[Passage]
....

Use gamer skills to help your career
No matter what industry you're in, the strats you hone playing video games can help you get ahead.
Maxfield Lierow spent a lot of time playing video games as a kid.
“I remember my friend and I tried to beat Star Fox Adventures—we’d spend our weekends and hours after school on the same thing,” he says. “That taught us both patience. The reward of waiting and trying, and continuing to try.”
Today, Lierow uses many of the strategies and principles he learned from games in his professional life as a trading specialist at a media buying company. (The game Returnal, for example, taught him the value of cutting your losses and starting over when it comes to implementing a campaign strategy.)
He’s far from alone — here’s how gaming strategies can help you at work.
Becoming a team player
Lierow is a fan of Rocket League, a game in which you essentially play soccer as a radio control car. Like IRL soccer, most players gravitate to the sexy work of scoring goals. But instead of chasing down the ball, Lierow began hanging back to tend goal. While it wasn’t initially his first choice—scoring goals is more fun—he realized he had a knack for defense.
There’s an easy analogy to be made here to the working world, which often demands we perform tasks or develop skill sets we wouldn’t have necessarily chosen for ourselves but are important to the overall team’s performance. This is particularly true for entry-level roles: Lierow’s first job in advertising involved handling billings. He hated billings and yet it was integral, both for the overall success of his department and his career. (Being proficient at a crucial task most people don’t want to deal with is a good way to secure a better job down the line.)
Developing new skills in a low-stakes environment
Raffael Boccamazzo, a clinical director at a mental health nonprofit, wasn’t diagnosed with autism and ADHD until he was in his mid-30s. As a kid, life was confusing, governed by rules he couldn't see much less master. “Video games became a place where I could feel a sense of empowerment,” he says. “I understood the frameworks of video games, even if I didn't understand the frameworks of social situations.”

....

[Record set]
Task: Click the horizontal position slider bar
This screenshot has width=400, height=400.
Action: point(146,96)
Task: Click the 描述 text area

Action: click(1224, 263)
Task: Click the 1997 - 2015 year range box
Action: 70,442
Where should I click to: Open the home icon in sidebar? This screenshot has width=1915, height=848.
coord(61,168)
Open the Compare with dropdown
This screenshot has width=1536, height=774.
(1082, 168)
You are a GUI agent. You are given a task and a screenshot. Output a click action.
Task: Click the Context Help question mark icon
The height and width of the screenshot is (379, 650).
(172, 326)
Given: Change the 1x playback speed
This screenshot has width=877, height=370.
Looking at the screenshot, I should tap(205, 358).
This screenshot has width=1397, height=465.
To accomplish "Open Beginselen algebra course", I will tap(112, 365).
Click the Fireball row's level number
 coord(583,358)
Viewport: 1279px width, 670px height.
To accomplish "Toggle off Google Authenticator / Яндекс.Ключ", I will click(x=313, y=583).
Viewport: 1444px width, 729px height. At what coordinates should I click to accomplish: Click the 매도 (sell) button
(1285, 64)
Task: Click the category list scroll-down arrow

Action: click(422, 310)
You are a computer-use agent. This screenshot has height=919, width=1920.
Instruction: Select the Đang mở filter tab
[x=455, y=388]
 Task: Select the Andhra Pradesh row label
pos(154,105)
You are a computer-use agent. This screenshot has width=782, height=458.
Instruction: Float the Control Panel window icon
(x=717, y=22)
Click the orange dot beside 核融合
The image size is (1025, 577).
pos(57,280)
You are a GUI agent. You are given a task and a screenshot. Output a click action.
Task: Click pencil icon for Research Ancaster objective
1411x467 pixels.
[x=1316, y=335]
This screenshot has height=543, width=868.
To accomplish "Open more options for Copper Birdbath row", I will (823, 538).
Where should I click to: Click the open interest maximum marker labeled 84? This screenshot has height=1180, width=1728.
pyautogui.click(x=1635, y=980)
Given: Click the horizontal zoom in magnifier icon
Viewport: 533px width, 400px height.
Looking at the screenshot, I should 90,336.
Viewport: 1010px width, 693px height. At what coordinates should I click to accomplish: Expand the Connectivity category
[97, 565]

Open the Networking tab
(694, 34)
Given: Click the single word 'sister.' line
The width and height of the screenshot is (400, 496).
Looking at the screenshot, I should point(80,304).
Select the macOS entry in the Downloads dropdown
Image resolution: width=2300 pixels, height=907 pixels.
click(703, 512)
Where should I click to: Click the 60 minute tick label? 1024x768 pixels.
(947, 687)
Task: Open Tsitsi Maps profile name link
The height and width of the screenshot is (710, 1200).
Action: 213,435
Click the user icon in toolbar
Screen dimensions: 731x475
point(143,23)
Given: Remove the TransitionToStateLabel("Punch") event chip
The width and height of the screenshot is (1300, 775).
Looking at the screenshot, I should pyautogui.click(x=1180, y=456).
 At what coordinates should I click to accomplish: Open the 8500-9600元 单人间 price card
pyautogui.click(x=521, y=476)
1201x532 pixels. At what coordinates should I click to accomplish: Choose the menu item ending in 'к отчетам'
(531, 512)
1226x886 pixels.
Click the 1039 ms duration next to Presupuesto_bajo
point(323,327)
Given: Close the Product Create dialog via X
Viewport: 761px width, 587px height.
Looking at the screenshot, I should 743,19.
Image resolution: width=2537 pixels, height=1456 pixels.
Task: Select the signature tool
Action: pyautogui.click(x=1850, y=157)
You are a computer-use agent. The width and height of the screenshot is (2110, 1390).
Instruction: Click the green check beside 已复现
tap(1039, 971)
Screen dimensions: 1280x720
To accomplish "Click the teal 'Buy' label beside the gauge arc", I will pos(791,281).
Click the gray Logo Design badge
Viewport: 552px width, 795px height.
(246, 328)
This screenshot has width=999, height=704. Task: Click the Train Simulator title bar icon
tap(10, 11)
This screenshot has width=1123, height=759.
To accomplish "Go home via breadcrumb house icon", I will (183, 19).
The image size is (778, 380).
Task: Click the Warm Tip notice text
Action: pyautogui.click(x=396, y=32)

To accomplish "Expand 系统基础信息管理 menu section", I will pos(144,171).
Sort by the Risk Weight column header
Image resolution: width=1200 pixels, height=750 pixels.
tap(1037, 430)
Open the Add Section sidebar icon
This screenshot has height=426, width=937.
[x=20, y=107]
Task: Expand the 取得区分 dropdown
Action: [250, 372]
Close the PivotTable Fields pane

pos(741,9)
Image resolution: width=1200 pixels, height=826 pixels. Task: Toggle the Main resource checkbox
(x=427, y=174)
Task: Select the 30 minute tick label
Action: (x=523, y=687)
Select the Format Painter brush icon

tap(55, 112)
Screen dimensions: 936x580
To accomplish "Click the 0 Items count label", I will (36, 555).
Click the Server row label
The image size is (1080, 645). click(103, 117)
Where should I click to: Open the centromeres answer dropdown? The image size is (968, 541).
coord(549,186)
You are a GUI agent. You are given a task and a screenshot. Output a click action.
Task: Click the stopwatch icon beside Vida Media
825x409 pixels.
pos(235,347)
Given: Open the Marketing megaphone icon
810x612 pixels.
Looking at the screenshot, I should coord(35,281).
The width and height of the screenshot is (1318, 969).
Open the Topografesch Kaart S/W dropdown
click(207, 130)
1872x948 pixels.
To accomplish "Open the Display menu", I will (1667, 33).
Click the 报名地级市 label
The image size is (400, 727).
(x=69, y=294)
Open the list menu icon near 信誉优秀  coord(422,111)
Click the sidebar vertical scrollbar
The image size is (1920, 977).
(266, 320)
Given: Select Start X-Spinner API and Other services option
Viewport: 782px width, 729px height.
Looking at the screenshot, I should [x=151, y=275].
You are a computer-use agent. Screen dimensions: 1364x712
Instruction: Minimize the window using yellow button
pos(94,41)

....

[Activities]
1. Translate this sentence from the article on gamer skills into Spanish: "Maxfield Lierow spent a lot of time playing video games as a kid."
2. Pick up the article on gamer skills at work from its last sentence and continue it.

[Answers to the tasks]
1. Maxfield Lierow pasó mucho tiempo jugando videojuegos de niño.

2.
A fan of tabletop role-playing games, Boccamazzo painstakingly created charismatic characters—a direct foil to his actual existence, in which “I was bullied to hell and back,” he says. After years of leading this double life, he was hit with a realization: The characters he’d created were not autonomous from his “real” self. If he could be socially engaging in a game, he might be able to replicate it offline, despite the messier dynamics. “It just became a matter of trying to figure out how to adapt those skills that I had in this environment to real life.”
At first, Boccamazzo approached the process like he was designing a game, navigating conversations as if they were story trees. But with practice, social interaction came more naturally—to the point many people at work can’t identify he struggles with non-verbal cues.
Practicing communication and emotional regulation
Most of psychologist Kelli Dunlap’s patients are gamers. Many find keeping a mood log “too fluffy, or they just don't have time,” she says. Asking them to notice the way they feel as they play certain games, however, is an easier lift.
For patients working on anger management or communication issues, Dunlap often recommends the mobile games Spaceteam and Keep Talking and Nobody Explodes. Both require players to compare intel in order to complete a shared mission. “There's this asynchronous information sharing,” Dunlap says. “Some people have answers. Some people have access, but nobody has both. And so it really requires this kind of teamwork and patience and understanding and clear communication.”
In a controlled environment with structured stakes, the repercussions of expressing uncomfortable emotions or dealing with the aftermath of ugly ones can feel more manageable.
“Games are one of those things that allow us to experience the full range of human emotions that maybe we typically avoid,” Dunlap says.